Abstract

Despite the remarkable progress in face recognition related technologies, reliably recognizing faces across ages remains a big challenge. The appearance of a human face changes substantially over time, resulting in significant intra-class variations. As opposed to current techniques for age-invariant face recognition, which either directly extract age-invariant features for recognition, or first synthesize a face that matches target age before feature extraction, we argue that it is more desirable to perform both tasks jointly so that they can leverage each other. To this end, we propose a deep Age-Invariant Model (AIM) for face recognition in the wild with three distinct novelties.
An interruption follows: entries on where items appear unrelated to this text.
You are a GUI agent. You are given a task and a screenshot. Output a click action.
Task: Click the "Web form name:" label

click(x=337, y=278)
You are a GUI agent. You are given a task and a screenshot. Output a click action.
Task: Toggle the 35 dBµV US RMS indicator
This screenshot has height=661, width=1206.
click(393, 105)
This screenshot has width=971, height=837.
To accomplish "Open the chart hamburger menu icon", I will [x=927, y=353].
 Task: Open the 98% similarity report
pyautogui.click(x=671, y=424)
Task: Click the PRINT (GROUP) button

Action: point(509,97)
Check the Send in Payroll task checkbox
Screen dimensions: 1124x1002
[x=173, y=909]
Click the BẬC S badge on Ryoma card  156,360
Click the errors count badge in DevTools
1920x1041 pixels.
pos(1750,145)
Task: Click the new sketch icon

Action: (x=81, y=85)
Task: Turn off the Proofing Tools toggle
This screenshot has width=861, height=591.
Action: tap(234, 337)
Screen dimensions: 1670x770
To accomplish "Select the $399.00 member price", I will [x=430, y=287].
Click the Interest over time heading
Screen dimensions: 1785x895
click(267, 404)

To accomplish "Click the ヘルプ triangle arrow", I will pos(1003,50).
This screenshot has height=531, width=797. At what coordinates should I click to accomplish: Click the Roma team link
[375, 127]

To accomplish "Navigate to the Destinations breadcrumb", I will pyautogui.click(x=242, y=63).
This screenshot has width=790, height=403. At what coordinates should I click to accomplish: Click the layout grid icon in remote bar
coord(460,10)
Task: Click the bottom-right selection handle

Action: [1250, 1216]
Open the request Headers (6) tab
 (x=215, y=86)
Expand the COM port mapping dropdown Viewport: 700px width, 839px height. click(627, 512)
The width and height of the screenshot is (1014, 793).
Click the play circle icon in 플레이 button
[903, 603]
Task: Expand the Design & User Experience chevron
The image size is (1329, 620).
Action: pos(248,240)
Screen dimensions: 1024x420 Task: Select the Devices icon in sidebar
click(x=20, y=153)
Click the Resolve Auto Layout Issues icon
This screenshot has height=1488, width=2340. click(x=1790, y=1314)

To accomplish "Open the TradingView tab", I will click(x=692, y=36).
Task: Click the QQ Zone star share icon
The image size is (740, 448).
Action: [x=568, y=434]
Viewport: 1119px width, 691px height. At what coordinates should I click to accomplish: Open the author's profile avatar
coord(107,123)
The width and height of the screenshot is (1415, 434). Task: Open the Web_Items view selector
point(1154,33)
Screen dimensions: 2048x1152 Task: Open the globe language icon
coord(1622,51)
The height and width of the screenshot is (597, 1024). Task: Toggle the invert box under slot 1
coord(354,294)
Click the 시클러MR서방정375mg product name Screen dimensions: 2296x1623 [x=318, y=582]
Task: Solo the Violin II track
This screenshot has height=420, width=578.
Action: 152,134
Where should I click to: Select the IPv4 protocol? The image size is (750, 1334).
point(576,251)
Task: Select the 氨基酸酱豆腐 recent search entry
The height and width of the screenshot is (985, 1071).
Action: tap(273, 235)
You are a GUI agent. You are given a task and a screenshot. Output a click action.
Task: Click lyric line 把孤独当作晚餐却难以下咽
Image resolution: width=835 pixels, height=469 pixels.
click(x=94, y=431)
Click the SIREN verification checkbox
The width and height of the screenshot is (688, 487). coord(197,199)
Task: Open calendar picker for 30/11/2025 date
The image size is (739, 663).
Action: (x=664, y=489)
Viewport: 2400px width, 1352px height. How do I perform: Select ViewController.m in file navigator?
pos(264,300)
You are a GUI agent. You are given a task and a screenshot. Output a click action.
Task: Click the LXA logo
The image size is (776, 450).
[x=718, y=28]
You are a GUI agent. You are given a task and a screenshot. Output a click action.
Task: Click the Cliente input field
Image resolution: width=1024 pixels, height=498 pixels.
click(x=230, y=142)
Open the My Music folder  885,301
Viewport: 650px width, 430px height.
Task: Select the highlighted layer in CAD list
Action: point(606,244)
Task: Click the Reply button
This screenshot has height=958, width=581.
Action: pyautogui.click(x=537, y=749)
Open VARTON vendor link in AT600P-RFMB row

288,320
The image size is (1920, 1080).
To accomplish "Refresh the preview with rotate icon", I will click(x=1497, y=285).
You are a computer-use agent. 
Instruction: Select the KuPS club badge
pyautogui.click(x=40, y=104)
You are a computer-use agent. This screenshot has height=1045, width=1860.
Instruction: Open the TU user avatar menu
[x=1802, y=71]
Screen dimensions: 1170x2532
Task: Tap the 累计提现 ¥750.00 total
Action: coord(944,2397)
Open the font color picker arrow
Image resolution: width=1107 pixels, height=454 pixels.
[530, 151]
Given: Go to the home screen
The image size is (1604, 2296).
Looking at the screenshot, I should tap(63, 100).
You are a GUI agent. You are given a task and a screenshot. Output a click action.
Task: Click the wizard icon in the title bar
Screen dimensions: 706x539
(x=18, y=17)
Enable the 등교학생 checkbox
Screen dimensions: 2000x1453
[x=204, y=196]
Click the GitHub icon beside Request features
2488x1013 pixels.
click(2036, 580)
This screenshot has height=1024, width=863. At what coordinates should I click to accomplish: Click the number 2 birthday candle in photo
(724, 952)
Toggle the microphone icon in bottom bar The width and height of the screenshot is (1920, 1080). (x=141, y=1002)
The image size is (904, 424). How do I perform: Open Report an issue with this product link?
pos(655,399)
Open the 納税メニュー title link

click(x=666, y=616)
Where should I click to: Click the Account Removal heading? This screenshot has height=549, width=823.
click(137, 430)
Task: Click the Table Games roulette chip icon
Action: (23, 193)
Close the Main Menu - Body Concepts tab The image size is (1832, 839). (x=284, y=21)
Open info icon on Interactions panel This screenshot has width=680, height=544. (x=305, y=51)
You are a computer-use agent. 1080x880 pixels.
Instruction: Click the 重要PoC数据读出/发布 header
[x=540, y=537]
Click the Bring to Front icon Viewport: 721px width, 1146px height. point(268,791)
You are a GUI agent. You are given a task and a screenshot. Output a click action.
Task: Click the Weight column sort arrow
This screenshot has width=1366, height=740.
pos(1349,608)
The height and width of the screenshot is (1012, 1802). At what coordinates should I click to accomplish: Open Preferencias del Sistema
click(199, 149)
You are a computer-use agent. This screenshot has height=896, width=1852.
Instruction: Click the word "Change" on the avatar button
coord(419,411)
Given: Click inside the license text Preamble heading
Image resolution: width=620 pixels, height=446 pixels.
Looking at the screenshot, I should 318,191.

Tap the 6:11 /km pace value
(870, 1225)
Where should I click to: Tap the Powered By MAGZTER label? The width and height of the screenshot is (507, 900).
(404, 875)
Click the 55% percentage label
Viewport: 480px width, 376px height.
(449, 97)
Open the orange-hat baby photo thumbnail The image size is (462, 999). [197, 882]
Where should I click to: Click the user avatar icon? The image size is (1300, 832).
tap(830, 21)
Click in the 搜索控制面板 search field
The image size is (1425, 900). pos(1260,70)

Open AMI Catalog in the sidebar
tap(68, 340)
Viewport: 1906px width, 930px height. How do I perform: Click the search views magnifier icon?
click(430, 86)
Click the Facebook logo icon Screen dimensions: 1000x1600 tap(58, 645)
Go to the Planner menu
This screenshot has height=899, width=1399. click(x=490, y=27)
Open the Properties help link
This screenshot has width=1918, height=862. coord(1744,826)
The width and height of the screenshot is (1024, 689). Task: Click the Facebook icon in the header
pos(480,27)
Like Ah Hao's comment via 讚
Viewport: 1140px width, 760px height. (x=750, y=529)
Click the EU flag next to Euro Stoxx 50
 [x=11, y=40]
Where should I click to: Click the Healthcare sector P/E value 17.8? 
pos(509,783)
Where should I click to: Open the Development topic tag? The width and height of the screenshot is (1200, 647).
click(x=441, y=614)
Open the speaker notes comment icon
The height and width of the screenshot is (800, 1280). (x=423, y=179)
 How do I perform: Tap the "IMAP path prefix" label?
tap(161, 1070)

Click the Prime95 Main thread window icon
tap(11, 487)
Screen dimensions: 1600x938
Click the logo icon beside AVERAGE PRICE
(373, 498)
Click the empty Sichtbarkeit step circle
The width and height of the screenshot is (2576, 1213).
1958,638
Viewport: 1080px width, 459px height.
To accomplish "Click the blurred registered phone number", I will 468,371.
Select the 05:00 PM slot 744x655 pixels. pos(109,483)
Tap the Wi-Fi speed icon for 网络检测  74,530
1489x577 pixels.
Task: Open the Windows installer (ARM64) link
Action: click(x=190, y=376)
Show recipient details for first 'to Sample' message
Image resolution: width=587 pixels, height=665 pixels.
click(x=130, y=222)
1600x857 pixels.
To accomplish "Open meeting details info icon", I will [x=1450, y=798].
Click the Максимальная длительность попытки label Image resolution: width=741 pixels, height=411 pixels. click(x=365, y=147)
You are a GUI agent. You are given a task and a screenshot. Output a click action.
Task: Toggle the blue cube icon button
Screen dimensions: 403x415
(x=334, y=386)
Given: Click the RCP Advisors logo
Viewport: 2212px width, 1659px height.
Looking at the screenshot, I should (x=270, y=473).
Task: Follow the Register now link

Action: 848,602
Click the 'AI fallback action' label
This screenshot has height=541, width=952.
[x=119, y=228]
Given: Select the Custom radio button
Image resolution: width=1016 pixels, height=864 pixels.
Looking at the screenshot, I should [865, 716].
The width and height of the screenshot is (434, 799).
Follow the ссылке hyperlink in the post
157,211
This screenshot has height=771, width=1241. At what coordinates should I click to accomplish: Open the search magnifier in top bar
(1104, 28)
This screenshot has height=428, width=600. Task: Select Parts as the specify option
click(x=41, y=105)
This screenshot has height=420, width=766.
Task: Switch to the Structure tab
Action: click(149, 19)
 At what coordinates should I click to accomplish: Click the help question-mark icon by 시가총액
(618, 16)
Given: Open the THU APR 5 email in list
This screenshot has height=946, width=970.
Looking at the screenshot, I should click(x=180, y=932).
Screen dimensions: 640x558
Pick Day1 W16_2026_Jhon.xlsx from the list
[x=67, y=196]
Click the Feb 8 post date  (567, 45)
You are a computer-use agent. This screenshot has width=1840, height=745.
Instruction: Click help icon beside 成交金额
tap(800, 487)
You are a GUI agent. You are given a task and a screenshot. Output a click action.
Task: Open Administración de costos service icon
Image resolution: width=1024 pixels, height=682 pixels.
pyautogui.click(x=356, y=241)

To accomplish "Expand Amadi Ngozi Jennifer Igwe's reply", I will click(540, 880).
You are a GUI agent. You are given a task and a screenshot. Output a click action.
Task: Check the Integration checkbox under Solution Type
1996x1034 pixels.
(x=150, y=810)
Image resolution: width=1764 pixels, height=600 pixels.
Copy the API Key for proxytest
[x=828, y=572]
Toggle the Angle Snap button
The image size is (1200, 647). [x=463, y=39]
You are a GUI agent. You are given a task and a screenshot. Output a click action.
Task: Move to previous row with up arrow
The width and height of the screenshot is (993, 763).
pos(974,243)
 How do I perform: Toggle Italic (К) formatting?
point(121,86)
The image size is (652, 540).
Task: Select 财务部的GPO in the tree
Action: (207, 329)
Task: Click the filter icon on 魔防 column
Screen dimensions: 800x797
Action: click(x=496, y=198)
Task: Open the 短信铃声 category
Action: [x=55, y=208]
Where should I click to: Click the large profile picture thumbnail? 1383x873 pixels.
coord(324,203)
First, AIM presents a novel unified deep architecture jointly performing cross-age face synthesis and recognition in a mutual boosting way. Second, AIM achieves continuous face rejuvenation/aging with remarkable photorealistic and identity-preserving properties, avoiding the requirement of paired data and the true age of testing samples. Third, effective and novel training strategies are developed for end-to-end learning of the whole deep architecture, which generates powerful age-invariant face representations explicitly disentangled from the age variation. Moreover, we construct a new large-scale Cross-Age Face Recognition (CAFR) benchmark dataset to facilitate existing efforts and push the frontiers of age-invariant face recognition research. Extensive experiments on both our CAFR dataset and several other cross-age datasets (MORPH, CACD, and FG-NET) demonstrate the superiority of the proposed AIM model over the state-of-the-arts. Benchmarking our model on the popular unconstrained face recognition datasets YTF and IJB-C additionally verifies its promising generalization ability in recognizing faces in the wild.